What you are asked to do
Copy each of the following rows word for word, leaving nothing out and changing nothing.

Dataset entries
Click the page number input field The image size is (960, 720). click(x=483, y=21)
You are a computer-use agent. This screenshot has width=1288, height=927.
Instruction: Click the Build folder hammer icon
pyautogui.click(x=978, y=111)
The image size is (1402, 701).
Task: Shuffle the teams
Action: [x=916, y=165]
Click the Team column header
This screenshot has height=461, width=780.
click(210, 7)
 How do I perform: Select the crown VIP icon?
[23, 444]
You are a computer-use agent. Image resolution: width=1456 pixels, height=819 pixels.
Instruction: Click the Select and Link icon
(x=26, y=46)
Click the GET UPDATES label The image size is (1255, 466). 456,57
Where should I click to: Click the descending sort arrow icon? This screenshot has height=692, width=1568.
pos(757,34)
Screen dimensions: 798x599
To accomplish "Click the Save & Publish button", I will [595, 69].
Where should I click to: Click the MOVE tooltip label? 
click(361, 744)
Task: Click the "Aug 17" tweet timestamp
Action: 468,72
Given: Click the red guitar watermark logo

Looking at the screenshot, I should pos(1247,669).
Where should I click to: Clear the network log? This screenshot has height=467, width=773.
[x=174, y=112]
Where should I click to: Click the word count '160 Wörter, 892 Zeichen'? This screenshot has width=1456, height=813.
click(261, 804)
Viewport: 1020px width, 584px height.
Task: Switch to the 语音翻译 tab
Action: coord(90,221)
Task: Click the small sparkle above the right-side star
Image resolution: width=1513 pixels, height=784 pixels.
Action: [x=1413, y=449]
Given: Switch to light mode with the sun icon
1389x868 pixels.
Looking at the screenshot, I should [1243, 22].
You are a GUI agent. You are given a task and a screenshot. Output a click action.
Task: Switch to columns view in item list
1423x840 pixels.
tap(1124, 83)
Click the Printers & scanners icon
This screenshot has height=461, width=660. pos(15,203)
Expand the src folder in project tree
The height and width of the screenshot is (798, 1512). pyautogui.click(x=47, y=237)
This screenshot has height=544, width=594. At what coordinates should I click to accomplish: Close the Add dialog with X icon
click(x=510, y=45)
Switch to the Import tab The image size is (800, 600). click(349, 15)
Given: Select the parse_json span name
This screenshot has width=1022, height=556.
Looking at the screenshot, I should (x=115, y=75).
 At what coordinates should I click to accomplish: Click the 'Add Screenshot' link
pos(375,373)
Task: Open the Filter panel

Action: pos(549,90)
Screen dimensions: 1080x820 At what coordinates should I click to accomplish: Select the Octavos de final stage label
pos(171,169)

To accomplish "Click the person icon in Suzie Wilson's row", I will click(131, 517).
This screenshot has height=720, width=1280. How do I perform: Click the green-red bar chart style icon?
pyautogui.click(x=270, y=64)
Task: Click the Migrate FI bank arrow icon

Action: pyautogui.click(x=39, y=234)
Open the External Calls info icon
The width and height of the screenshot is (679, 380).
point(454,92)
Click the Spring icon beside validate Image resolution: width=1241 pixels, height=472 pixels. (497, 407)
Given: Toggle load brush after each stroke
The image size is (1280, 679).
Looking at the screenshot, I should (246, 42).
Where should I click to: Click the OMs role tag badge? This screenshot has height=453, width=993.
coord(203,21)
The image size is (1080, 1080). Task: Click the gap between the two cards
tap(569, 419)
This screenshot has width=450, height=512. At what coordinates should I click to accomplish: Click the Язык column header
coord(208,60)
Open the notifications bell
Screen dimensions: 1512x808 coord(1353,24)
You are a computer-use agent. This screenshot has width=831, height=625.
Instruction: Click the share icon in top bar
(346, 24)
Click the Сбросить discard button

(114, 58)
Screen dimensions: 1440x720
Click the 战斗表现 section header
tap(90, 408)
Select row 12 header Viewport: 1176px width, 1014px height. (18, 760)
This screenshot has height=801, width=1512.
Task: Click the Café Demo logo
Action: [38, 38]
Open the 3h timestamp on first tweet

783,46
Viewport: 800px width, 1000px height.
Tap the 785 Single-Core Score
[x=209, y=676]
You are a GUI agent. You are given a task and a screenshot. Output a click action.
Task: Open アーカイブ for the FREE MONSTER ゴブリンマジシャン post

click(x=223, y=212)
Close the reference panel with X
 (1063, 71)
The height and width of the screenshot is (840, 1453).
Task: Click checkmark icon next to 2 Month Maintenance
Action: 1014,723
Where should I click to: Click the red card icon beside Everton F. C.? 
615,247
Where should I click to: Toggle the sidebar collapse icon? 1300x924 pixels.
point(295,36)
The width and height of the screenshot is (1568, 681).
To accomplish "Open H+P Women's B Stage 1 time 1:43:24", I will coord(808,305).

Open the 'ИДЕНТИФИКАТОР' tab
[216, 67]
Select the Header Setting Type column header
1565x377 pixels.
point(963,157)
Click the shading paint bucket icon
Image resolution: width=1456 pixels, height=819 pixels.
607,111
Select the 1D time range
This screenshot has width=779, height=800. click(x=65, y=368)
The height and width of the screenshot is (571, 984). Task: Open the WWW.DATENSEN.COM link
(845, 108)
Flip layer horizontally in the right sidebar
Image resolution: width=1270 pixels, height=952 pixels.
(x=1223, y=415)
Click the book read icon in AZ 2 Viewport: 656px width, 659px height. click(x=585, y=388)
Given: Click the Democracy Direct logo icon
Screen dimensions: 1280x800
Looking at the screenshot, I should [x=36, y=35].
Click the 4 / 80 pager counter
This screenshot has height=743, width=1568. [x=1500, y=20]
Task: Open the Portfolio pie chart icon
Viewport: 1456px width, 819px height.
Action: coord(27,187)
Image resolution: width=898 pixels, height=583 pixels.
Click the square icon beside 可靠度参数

Completed exercise
Click the page number input field The image size is (960, 720). click(x=483, y=21)
You are a computer-use agent. This screenshot has width=1288, height=927.
Instruction: Click the Build folder hammer icon
pyautogui.click(x=978, y=111)
The image size is (1402, 701).
Task: Shuffle the teams
Action: [x=916, y=165]
Click the Team column header
This screenshot has height=461, width=780.
click(210, 7)
 How do I perform: Select the crown VIP icon?
[23, 444]
You are a computer-use agent. Image resolution: width=1456 pixels, height=819 pixels.
Instruction: Click the Select and Link icon
(x=26, y=46)
Click the GET UPDATES label The image size is (1255, 466). 456,57
Where should I click to: Click the descending sort arrow icon? This screenshot has height=692, width=1568.
pos(757,34)
Screen dimensions: 798x599
To accomplish "Click the Save & Publish button", I will [595, 69].
Where should I click to: Click the MOVE tooltip label? 
click(361, 744)
Task: Click the "Aug 17" tweet timestamp
Action: 468,72
Given: Click the red guitar watermark logo

Looking at the screenshot, I should pos(1247,669).
Where should I click to: Clear the network log? This screenshot has height=467, width=773.
[x=174, y=112]
Where should I click to: Click the word count '160 Wörter, 892 Zeichen'? This screenshot has width=1456, height=813.
click(261, 804)
Viewport: 1020px width, 584px height.
Task: Switch to the 语音翻译 tab
Action: coord(90,221)
Task: Click the small sparkle above the right-side star
Image resolution: width=1513 pixels, height=784 pixels.
Action: [x=1413, y=449]
Given: Switch to light mode with the sun icon
1389x868 pixels.
Looking at the screenshot, I should [1243, 22].
You are a GUI agent. You are given a task and a screenshot. Output a click action.
Task: Switch to columns view in item list
1423x840 pixels.
tap(1124, 83)
Click the Printers & scanners icon
This screenshot has height=461, width=660. pos(15,203)
Expand the src folder in project tree
The height and width of the screenshot is (798, 1512). pyautogui.click(x=47, y=237)
This screenshot has height=544, width=594. At what coordinates should I click to accomplish: Close the Add dialog with X icon
click(x=510, y=45)
Switch to the Import tab The image size is (800, 600). click(349, 15)
Given: Select the parse_json span name
This screenshot has width=1022, height=556.
Looking at the screenshot, I should (x=115, y=75).
 At what coordinates should I click to accomplish: Click the 'Add Screenshot' link
pos(375,373)
Task: Open the Filter panel

Action: pos(549,90)
Screen dimensions: 1080x820 At what coordinates should I click to accomplish: Select the Octavos de final stage label
pos(171,169)

To accomplish "Click the person icon in Suzie Wilson's row", I will click(131, 517).
This screenshot has height=720, width=1280. How do I perform: Click the green-red bar chart style icon?
pyautogui.click(x=270, y=64)
Task: Click the Migrate FI bank arrow icon

Action: pyautogui.click(x=39, y=234)
Open the External Calls info icon
The width and height of the screenshot is (679, 380).
point(454,92)
Click the Spring icon beside validate Image resolution: width=1241 pixels, height=472 pixels. (497, 407)
Given: Toggle load brush after each stroke
The image size is (1280, 679).
Looking at the screenshot, I should (246, 42).
Where should I click to: Click the OMs role tag badge? This screenshot has height=453, width=993.
coord(203,21)
The image size is (1080, 1080). Task: Click the gap between the two cards
tap(569, 419)
This screenshot has width=450, height=512. At what coordinates should I click to accomplish: Click the Язык column header
coord(208,60)
Open the notifications bell
Screen dimensions: 1512x808 coord(1353,24)
You are a computer-use agent. This screenshot has width=831, height=625.
Instruction: Click the share icon in top bar
(346, 24)
Click the Сбросить discard button

(114, 58)
Screen dimensions: 1440x720
Click the 战斗表现 section header
tap(90, 408)
Select row 12 header Viewport: 1176px width, 1014px height. (18, 760)
This screenshot has height=801, width=1512.
Task: Click the Café Demo logo
Action: [38, 38]
Open the 3h timestamp on first tweet

783,46
Viewport: 800px width, 1000px height.
Tap the 785 Single-Core Score
[x=209, y=676]
You are a GUI agent. You are given a task and a screenshot. Output a click action.
Task: Open アーカイブ for the FREE MONSTER ゴブリンマジシャン post

click(x=223, y=212)
Close the reference panel with X
 (1063, 71)
The height and width of the screenshot is (840, 1453).
Task: Click checkmark icon next to 2 Month Maintenance
Action: 1014,723
Where should I click to: Click the red card icon beside Everton F. C.? 
615,247
Where should I click to: Toggle the sidebar collapse icon? 1300x924 pixels.
point(295,36)
The width and height of the screenshot is (1568, 681).
To accomplish "Open H+P Women's B Stage 1 time 1:43:24", I will coord(808,305).

Open the 'ИДЕНТИФИКАТОР' tab
[216, 67]
Select the Header Setting Type column header
1565x377 pixels.
point(963,157)
Click the shading paint bucket icon
Image resolution: width=1456 pixels, height=819 pixels.
607,111
Select the 1D time range
This screenshot has width=779, height=800. click(x=65, y=368)
The height and width of the screenshot is (571, 984). Task: Open the WWW.DATENSEN.COM link
(845, 108)
Flip layer horizontally in the right sidebar
Image resolution: width=1270 pixels, height=952 pixels.
(x=1223, y=415)
Click the book read icon in AZ 2 Viewport: 656px width, 659px height. click(x=585, y=388)
Given: Click the Democracy Direct logo icon
Screen dimensions: 1280x800
Looking at the screenshot, I should [x=36, y=35].
Click the 4 / 80 pager counter
This screenshot has height=743, width=1568. [x=1500, y=20]
Task: Open the Portfolio pie chart icon
Viewport: 1456px width, 819px height.
Action: coord(27,187)
Image resolution: width=898 pixels, height=583 pixels.
Click the square icon beside 可靠度参数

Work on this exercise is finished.